Destes regentes que atuaram no Coral da FACED, muitos estão professores que atualmente lecionam no Curso de Música da UFC. É o caso do professor Erwin Schrader, que também participou do Coral Zoada, e que desde o ano 2000 divide a regência do Coral da UFC com o professor Elvis Matos.

Em 1994, Elvis Matos prestou concurso público para uma vaga de professor da carreira de primeiro e segundo graus da Universidade Federal do Ceará, passando a lecionar a disciplina “música e ritmo” no Curso de Arte Dramática. No ano seguinte, em 1995, professor Elvis apresentou à Pró-Reitoria de Extensão o projeto de criação do Curso de Extensão em Música, abrindo campo de trabalho para outros professores de música (MATOS, 2008, p. 73). Segundo Schrader (2002, p. 212-213):

A criação do Curso de Extensão em Música fundamentou-se basicamente na necessidade urgente de resgatar as conquistas no campo do fazer musical na UFC, fazendo-se um trabalho no sentido de criar um espaço para a música e que este sobrevivesse independente de esforços ou interesses puramente pessoais. O curso foi subdividido em duas áreas: aptidão em música vocal e aptidão em música instrumental (Flauta Doce e Violão).

O Curso de Extensão em Música, além de incentivar a formação de novos grupos musicais, buscava auxiliar grupos musicais existentes no sentido de contribuir para um maior embasamento teórico. Com duração de dois anos e aberto para a comunidade, passados dez anos de sua criação, mais especificamente em 2005, o Curso de Extensão tornou-se graduação — e agora temos o atual Curso de Licenciatura em Música.

A experiência bem-sucedida do Projeto de Canto Coral da UFC é, portanto, a “espinha dorsal” para a elaboração dos Projetos Políticos Pedagógicos dos cursos de Educação Musical que começaram a ser implantados na instituição. O espírito colaborativo vivido no âmbito do Coral sugere práticas musicais coletivas, solidárias, para o cotidiano formativo dos cursos de graduação implantados (MORAES; MATOS, 2012, p. 37).
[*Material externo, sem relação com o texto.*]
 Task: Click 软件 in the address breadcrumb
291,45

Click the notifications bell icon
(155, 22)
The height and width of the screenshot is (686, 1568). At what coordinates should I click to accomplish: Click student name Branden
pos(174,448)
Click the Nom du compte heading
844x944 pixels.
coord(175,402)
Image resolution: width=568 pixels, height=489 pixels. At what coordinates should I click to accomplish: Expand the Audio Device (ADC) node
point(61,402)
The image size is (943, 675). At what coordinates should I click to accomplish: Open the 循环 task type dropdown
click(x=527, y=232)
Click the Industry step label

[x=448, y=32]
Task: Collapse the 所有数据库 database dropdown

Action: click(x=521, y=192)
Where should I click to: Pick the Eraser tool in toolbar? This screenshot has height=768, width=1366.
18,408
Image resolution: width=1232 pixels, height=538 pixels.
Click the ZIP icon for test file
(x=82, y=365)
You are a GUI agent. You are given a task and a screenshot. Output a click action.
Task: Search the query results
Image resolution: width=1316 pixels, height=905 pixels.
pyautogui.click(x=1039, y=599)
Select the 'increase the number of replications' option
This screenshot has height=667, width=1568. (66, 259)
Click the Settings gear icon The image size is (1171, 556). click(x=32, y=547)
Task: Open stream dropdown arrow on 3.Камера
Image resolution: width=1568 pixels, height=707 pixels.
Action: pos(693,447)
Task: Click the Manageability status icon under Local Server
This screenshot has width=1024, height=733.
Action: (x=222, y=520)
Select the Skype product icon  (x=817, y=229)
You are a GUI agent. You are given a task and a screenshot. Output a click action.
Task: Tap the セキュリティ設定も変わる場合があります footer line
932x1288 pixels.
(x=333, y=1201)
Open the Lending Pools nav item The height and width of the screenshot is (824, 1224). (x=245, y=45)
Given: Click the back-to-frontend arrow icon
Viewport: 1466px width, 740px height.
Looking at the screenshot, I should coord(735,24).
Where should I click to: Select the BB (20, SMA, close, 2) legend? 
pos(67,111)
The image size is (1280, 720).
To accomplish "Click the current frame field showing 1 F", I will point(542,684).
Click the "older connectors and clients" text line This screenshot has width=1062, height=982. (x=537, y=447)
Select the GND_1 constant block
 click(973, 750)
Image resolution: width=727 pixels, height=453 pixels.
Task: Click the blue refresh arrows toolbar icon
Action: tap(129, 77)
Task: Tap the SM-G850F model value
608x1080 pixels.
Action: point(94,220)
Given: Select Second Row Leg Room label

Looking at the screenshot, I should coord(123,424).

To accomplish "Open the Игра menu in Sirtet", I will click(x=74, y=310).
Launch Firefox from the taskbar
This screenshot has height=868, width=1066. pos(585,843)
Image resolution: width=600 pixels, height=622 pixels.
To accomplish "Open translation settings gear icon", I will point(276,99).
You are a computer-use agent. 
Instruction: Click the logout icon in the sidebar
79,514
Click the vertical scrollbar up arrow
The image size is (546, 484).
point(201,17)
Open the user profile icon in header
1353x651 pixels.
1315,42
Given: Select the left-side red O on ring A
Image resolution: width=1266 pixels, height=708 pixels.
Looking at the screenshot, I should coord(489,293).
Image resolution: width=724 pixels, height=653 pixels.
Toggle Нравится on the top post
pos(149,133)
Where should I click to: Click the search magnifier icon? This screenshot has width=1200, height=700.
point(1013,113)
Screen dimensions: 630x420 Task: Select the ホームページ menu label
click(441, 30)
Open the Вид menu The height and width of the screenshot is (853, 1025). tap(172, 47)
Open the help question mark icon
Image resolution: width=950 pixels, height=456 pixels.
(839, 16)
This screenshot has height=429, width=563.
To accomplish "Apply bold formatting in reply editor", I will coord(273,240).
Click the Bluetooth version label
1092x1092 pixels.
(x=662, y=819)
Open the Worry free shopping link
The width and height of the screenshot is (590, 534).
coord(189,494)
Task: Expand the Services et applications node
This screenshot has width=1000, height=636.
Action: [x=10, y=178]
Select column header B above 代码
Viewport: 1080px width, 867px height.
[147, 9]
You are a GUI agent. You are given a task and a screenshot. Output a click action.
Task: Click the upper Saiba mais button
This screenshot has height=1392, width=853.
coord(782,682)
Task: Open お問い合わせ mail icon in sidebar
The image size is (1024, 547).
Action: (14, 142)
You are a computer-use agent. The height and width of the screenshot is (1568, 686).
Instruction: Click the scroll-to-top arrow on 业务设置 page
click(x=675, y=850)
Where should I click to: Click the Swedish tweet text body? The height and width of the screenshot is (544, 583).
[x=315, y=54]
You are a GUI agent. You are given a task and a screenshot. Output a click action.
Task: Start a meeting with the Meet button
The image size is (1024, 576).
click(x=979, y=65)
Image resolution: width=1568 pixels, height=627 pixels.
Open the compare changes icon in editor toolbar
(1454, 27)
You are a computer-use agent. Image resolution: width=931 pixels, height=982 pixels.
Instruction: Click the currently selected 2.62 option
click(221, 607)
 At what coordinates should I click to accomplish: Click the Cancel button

Como podemos perceber, as discussões acerca da proposta pedagógica do curso de Licenciatura em Música da UFC remontam ao percurso formativo dos sujeitos que deram início ao Curso de Extensão em Música na Universidade – e que, num sentido inverso, culminaram na criação do referido curso de Licenciatura em Música, Campus de Fortaleza (SILVA, 2009). Através das histórias de trajetórias e formações ocorridas no âmbito acadêmico foram se configurando alguns pilares para a formação de coralistas, instrumentistas, regentes, professores e, posteriormente, de uma obra maior e não menos importante: a criação de espaços públicos de democratização do saber musical.

De acordo com Elvis Matos, o mesmo passou “vinte e três anos lidando com grupos de coralistas. Nesses grupos aprendi música e, principalmente, aprendi que viver é um ato coletivo-educativo” (MATOS, 2008, p. 179). O embasamento filosófico de Elvis Matos nos faz perceber que sua perspectiva formativa humana e musical coletiva foi pautada em valores solidários de envolvimento e compromisso ético e estético, herdados pelas ações musicais de Orlando Leite, Katie Lage e Izaíra Silvino.